Coding free text documents, especially in medicine, has become an urgent
priority as electronic medical records (EMR) mature, and the need to
exchange data between EMRs becomes more acute. However, only a few
automated coding systems exist, and they can only code a small portion of
the free text against a limited number of codes. The precision of these
systems is low and code quality is not measured. The present invention
discloses a process and system which implements semantic coding against
standard lexicon(s) with high precision. The standard lexicon can come
from a number of different sources, but is usually developed by a
standard's body. The system is semi-automated to enable medical coders or
others to process free text documents at a rapid rate and with high
precision.
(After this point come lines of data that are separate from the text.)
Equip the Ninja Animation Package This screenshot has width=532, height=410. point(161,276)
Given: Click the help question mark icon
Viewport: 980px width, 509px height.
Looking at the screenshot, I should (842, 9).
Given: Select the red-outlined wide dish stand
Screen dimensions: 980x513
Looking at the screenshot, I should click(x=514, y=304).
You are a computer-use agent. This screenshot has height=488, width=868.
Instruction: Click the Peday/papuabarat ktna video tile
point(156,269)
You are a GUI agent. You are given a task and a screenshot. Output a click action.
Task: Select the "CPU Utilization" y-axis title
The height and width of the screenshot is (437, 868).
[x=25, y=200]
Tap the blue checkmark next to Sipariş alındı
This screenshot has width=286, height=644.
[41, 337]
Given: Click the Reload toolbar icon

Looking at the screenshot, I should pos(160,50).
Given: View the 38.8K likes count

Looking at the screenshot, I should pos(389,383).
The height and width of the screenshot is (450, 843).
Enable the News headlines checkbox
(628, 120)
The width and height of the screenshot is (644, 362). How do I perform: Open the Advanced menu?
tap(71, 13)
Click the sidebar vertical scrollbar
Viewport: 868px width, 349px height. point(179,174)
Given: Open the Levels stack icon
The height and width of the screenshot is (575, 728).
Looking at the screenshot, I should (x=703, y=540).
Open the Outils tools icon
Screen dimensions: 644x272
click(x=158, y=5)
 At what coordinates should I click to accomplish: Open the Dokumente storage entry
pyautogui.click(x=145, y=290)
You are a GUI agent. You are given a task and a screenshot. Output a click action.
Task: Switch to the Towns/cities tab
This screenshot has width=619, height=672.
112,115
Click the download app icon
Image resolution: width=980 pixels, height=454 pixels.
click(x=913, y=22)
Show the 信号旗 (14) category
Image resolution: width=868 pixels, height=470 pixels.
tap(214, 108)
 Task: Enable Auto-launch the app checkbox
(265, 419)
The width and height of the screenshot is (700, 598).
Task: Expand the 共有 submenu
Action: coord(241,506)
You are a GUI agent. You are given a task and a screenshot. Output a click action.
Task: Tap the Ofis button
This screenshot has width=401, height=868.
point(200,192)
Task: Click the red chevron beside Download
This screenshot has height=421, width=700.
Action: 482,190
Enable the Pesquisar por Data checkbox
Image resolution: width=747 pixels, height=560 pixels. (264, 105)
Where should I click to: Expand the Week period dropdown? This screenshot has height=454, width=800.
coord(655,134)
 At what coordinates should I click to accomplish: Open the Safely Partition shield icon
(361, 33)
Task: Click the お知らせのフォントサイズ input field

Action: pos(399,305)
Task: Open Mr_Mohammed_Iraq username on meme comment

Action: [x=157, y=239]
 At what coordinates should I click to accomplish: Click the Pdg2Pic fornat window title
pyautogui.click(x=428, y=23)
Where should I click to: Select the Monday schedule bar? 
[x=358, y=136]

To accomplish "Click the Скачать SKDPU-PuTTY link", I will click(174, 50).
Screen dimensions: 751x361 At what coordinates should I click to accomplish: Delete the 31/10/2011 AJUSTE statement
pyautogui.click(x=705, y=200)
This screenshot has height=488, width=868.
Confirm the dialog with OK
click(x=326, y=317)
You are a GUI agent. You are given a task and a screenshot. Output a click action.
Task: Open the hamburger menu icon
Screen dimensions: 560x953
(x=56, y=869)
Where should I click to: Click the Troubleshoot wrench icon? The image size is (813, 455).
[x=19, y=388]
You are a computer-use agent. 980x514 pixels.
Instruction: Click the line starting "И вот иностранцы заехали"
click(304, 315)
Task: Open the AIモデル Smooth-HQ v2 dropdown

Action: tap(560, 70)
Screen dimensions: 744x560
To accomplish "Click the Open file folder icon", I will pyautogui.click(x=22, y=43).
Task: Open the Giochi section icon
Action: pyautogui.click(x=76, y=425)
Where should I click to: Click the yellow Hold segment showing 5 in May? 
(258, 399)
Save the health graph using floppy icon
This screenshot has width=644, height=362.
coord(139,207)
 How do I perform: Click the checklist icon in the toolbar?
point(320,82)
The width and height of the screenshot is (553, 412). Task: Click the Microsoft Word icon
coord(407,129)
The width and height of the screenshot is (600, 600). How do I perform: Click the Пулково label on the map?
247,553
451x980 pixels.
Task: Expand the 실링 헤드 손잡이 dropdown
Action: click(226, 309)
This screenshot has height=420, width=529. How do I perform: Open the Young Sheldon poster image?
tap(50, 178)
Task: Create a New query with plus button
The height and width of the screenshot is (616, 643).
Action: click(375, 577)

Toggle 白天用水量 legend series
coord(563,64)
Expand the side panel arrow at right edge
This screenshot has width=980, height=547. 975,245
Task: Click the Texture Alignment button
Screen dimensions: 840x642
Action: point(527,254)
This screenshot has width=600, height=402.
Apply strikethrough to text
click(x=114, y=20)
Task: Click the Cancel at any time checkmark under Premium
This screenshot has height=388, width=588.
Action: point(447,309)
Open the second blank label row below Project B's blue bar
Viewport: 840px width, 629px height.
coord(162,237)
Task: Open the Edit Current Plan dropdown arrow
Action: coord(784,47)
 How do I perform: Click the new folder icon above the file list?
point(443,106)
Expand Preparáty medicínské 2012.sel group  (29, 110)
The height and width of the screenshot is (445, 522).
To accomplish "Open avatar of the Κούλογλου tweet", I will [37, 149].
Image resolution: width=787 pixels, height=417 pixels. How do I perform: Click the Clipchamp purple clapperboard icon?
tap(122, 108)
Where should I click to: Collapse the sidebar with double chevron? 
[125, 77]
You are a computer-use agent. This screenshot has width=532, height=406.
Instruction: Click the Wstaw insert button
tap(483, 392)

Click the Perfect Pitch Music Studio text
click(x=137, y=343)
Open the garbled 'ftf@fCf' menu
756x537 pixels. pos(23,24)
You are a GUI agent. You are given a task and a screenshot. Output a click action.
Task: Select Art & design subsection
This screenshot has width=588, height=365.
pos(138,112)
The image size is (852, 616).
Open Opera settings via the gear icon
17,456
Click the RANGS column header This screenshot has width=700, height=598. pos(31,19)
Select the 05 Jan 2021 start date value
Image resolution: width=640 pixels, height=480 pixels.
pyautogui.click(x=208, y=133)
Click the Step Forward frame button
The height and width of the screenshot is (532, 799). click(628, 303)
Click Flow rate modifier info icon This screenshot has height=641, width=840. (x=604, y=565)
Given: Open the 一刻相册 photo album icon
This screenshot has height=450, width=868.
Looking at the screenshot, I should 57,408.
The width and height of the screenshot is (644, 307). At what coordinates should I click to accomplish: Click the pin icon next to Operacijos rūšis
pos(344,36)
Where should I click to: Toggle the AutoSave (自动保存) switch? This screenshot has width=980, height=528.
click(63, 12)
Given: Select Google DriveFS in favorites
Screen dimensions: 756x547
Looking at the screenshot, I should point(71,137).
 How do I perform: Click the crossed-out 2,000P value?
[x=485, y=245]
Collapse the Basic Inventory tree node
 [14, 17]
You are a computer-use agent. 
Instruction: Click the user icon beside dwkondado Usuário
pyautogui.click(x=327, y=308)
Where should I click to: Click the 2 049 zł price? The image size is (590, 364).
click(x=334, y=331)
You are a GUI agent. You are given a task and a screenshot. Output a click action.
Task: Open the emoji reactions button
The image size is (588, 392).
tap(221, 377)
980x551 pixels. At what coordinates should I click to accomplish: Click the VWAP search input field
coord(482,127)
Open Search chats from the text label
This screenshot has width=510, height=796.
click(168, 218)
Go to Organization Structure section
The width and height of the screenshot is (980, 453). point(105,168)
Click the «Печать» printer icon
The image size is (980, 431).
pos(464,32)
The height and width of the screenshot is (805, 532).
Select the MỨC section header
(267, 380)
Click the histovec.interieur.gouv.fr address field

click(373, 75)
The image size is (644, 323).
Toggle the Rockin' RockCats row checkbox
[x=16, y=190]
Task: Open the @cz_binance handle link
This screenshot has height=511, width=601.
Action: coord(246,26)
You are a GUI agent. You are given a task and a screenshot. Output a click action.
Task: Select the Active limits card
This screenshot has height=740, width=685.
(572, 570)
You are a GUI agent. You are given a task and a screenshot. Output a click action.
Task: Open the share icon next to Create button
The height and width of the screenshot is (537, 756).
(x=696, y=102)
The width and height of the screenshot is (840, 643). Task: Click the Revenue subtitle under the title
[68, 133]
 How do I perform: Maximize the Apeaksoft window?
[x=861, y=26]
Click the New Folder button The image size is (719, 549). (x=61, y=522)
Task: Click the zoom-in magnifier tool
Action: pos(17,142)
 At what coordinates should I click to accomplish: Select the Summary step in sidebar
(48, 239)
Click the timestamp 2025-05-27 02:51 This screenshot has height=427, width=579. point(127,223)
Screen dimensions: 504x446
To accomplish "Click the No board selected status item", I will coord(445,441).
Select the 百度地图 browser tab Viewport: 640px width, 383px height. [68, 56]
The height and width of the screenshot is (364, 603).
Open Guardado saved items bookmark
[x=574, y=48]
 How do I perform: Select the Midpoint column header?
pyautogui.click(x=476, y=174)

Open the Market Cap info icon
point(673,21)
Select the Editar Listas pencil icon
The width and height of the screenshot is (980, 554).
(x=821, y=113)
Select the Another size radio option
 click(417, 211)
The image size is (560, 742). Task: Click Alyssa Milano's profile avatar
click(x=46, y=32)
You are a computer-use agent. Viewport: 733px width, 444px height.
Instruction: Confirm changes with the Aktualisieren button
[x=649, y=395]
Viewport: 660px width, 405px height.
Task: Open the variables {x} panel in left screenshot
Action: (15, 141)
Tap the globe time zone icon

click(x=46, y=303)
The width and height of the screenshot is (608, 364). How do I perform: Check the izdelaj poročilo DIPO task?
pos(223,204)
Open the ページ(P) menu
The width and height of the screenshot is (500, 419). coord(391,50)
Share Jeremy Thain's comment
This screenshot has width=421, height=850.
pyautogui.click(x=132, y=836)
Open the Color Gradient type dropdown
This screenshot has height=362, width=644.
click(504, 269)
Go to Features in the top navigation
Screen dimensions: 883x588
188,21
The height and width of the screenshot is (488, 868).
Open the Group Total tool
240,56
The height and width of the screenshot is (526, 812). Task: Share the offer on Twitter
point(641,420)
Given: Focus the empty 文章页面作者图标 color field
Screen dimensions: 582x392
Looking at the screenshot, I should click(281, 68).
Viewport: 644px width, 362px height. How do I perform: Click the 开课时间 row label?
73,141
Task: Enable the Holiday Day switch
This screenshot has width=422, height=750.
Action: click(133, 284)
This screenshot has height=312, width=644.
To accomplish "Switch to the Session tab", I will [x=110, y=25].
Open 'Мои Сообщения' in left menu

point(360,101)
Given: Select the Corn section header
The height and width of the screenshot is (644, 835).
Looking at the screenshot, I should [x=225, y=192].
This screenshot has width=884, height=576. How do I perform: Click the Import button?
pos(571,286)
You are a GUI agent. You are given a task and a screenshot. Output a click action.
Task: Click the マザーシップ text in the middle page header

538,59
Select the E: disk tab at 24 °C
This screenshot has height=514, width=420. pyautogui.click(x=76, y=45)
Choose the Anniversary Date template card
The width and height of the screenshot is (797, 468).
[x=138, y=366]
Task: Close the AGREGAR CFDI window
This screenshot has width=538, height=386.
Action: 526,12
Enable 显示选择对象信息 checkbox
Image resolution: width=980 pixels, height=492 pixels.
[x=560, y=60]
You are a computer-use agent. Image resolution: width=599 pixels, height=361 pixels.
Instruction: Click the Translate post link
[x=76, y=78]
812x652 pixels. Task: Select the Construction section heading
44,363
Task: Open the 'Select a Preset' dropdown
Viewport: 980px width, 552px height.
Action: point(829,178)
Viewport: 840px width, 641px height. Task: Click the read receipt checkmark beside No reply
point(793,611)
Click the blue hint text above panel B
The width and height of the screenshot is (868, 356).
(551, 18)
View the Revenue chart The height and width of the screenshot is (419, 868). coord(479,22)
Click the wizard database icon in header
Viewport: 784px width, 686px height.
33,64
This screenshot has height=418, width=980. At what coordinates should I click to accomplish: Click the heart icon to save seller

The system performs the steps of segmenting a document,
flagging the need for corrections, validating the document against a data
type definition, and looking up both the semantics and standard codes
which correspond to the document's sentences. The coder has the option to
intervene at any step in the process to fix mistakes made by the system.
A knowledge base, consisting of propositions, represents the semantic
knowledge in the domain. When sentences with unknown semantics are
discovered they can be easily added to the knowledge base. The
propositions in the knowledge base are associated with codes in the
standard lexicon. The quality of each match is rated by a professional
who understands the knowledge domain. The system uses this information to
perform high precision coding and measure the quality of the match.